**Record excerpts:**
★ ★ ★ ★

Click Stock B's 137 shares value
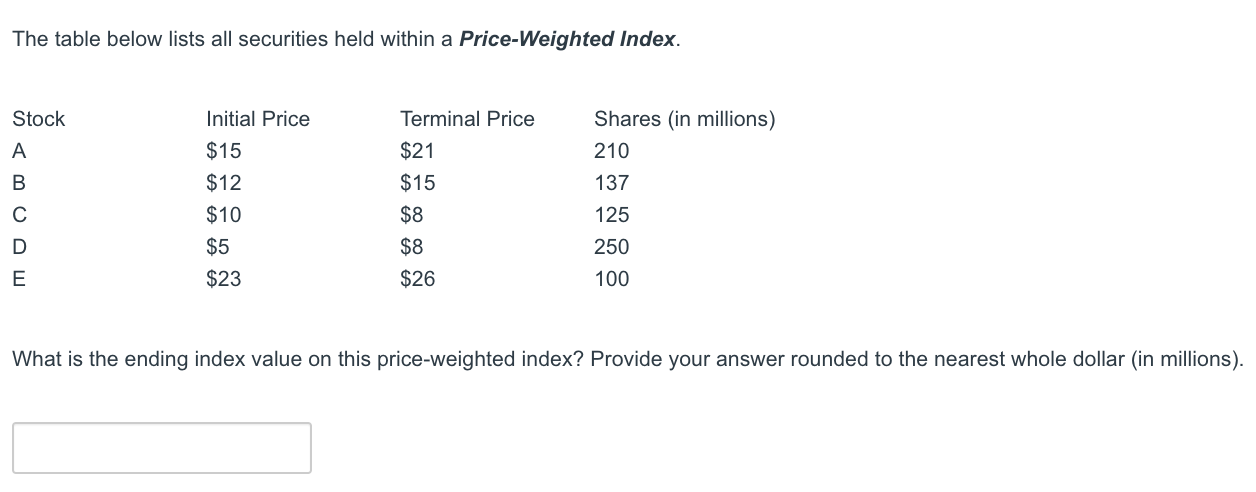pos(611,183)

★ ★ ★ ★

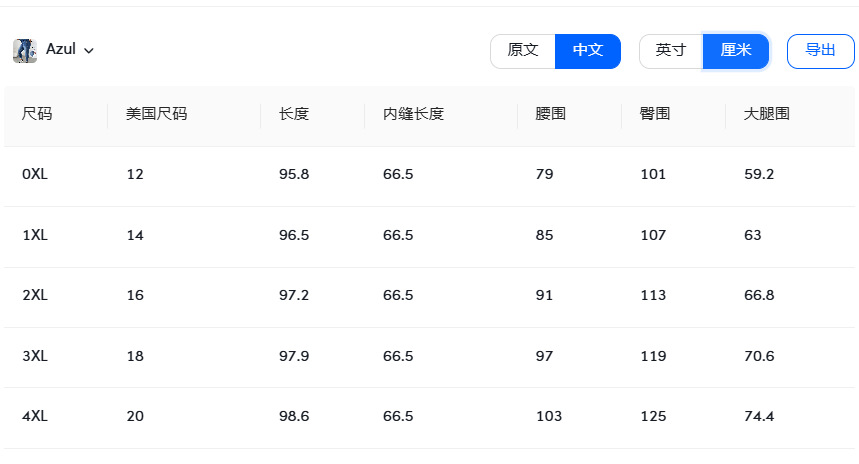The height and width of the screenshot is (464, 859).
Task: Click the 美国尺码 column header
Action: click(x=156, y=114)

★ ★ ★ ★

**Your task:** Format the data as a numbered list, starting at the line that contains "The height and" and ending at the line that contains "Action: click(x=156, y=114)", with both of those lines included. Omit blank lines, and leave the pictures out of the list.

**Finished task:**
1. The height and width of the screenshot is (464, 859).
2. Task: Click the 美国尺码 column header
3. Action: click(x=156, y=114)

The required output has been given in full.